======== Study material ========
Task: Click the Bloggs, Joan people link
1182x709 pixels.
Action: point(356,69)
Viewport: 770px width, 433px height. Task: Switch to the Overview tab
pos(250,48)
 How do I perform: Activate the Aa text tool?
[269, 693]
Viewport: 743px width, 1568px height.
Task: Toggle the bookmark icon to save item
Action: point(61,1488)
========
Please copy out each record, character for character.

Task: Click the Bloggs, Joan people link
1182x709 pixels.
Action: point(356,69)
Viewport: 770px width, 433px height. Task: Switch to the Overview tab
pos(250,48)
 How do I perform: Activate the Aa text tool?
[269, 693]
Viewport: 743px width, 1568px height.
Task: Toggle the bookmark icon to save item
Action: point(61,1488)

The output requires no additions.